I was very pleased when I pulled the Tofurky out of the oven and saw that the roast had taken on a stunning, golden appearance. It smelled absolutely fantastic, and had really come a long way from its original debut in thick colored tan plastic with metal ties and stuffing bursting from the end. The “giblet” gravy also came to life after a few rounds of being nuked in the microwave and stirred vigorously. The frozen gray sludge morphed into a highly aromatic mushroom-based sauce with the consistency of a homemade country gravy, perfect for mashed potatoes or oyster stuffing.
How did the Tofurky taste?
Like real turkey! I have no idea how they do it, but somehow this concoction of tofu, wheat gluten, and wild rice stuffing tastes exactly the same as everyone’s favorite gobbler. The consistency of the Tofurky roast is slightly different from real turkey, but at Christmas I plan to try a new carving technique involving thinner slices that may impact this textural dichotomy. Everyone at Thanksgiving dinner that dared to try the Tofurky had nothing but good things to say about it, including my cousin’s 3 year old daughter, who had some Tofurky slyly placed on her plate.

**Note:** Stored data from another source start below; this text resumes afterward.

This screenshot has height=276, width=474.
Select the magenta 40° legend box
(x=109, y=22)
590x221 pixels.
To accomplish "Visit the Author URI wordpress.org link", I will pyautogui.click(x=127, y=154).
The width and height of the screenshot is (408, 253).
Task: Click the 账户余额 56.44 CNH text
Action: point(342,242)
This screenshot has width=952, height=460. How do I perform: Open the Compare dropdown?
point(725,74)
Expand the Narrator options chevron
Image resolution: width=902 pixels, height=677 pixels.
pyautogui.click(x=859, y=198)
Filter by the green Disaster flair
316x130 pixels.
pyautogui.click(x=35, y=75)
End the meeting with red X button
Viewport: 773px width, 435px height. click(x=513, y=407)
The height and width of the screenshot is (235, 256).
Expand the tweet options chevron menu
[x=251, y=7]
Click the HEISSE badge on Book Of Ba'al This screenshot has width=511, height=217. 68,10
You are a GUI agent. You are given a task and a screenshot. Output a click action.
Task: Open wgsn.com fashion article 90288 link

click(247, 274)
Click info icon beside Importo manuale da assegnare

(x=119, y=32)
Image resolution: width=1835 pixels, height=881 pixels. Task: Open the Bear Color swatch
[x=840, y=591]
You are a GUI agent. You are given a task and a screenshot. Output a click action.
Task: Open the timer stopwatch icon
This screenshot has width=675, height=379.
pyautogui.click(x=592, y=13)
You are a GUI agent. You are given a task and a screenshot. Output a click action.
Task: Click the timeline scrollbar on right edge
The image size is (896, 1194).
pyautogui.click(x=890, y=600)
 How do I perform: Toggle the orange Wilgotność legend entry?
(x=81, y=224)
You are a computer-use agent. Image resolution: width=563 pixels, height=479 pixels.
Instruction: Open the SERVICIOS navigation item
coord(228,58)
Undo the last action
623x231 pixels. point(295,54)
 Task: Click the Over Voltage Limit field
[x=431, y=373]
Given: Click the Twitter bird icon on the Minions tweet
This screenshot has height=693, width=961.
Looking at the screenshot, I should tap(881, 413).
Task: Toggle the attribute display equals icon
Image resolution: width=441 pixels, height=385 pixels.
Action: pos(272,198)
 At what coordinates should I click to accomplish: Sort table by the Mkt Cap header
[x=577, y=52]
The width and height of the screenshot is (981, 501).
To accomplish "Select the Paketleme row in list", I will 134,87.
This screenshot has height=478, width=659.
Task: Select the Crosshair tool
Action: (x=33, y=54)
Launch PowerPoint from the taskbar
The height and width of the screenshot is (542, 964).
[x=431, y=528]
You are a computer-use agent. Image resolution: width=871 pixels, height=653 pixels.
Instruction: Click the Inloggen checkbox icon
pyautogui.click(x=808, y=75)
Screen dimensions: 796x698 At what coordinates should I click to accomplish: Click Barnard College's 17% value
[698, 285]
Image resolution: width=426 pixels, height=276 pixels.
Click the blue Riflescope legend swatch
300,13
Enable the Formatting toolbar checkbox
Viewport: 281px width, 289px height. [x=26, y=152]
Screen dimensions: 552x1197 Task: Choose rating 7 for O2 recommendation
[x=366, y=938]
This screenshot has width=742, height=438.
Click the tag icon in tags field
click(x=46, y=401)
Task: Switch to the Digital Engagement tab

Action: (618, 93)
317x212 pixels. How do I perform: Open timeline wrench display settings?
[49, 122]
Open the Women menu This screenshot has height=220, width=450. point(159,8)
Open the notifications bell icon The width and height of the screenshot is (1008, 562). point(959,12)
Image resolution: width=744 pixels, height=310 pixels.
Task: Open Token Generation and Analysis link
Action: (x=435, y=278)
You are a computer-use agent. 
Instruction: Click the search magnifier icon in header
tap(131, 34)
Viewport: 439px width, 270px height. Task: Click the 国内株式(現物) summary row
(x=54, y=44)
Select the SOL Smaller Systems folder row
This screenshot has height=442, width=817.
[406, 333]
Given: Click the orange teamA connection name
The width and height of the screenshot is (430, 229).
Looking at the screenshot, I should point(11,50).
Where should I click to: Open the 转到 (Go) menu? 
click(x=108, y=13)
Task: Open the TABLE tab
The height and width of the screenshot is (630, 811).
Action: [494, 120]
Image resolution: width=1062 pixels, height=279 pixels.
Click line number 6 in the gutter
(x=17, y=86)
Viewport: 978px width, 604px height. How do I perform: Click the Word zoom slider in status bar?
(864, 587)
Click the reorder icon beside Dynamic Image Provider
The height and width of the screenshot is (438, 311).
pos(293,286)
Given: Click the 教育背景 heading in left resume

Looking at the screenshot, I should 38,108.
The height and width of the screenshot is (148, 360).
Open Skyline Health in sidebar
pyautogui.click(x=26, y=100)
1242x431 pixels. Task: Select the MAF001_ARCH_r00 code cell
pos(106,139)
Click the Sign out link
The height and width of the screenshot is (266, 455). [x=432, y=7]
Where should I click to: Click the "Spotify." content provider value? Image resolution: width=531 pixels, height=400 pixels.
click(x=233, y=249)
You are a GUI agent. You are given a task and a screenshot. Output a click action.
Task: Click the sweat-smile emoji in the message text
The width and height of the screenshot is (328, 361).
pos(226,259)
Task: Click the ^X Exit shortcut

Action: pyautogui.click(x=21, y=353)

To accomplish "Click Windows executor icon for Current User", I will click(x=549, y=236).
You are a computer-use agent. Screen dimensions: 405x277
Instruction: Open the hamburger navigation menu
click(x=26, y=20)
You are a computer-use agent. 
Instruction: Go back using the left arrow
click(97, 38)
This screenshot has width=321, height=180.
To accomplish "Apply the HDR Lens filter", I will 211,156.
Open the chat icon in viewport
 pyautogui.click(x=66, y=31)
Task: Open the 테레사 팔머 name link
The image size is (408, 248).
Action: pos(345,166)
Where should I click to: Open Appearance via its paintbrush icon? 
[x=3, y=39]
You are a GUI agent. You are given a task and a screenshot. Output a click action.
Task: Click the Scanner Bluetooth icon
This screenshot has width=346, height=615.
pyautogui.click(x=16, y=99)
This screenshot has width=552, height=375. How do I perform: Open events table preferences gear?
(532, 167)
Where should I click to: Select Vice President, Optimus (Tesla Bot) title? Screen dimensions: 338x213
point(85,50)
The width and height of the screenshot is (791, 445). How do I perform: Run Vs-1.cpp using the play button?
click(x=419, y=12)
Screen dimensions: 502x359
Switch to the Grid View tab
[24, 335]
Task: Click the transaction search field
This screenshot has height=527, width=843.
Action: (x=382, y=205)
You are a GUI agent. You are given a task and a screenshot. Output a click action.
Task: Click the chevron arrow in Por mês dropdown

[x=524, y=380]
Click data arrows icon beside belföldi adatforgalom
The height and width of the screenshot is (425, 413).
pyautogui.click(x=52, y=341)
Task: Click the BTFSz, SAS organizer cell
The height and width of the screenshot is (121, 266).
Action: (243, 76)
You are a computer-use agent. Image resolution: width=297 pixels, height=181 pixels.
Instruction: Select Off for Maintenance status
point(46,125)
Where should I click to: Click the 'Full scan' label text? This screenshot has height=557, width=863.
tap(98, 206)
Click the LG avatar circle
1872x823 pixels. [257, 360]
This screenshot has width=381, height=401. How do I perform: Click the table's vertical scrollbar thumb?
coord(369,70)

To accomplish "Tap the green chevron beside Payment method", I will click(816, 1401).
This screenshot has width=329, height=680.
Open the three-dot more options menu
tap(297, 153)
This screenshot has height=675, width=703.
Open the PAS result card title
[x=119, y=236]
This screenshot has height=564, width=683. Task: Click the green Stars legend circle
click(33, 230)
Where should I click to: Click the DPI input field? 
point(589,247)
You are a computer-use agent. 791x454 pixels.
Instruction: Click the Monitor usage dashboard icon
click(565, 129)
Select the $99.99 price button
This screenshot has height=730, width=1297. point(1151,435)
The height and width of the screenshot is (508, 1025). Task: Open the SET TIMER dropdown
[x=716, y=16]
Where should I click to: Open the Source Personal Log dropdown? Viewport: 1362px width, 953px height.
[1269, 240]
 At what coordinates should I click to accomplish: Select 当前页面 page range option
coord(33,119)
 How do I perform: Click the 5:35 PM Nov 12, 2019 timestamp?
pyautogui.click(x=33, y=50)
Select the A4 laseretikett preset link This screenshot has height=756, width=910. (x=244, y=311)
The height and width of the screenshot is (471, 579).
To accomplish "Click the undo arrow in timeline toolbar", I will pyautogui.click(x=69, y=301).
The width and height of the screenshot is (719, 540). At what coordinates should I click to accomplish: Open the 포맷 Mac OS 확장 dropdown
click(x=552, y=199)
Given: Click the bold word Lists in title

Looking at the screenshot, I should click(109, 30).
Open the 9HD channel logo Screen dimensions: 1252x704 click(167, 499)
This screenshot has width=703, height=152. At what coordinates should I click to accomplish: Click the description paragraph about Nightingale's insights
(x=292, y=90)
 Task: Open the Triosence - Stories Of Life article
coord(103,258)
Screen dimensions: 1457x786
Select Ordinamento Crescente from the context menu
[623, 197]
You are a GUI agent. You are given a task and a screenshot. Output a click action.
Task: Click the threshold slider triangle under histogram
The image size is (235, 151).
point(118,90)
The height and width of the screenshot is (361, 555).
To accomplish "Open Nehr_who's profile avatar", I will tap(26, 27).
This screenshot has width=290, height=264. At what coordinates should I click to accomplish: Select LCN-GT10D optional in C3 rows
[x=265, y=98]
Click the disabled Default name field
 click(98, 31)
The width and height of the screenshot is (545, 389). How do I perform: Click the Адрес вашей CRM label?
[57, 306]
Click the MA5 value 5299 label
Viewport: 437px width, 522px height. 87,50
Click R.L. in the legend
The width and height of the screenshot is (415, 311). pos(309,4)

The Tofurky tasted delicious reheated in the microwave the next day for Thanksgiving Part Deux, and my only complaint is that I wish I would have had more to put in sandwiches!
I was pleasantly surprised when I ate this “non bird”. It was extremely delicious, and I will be eating more of this non-traditional feast on Christmas. Maybe it will become a new tradition!
Cannot wait to try our breakfast casserole with “sausage”.
I definitely want to try the tofurky! It looks so yummy…that will have to be another goal for when I am home to see you!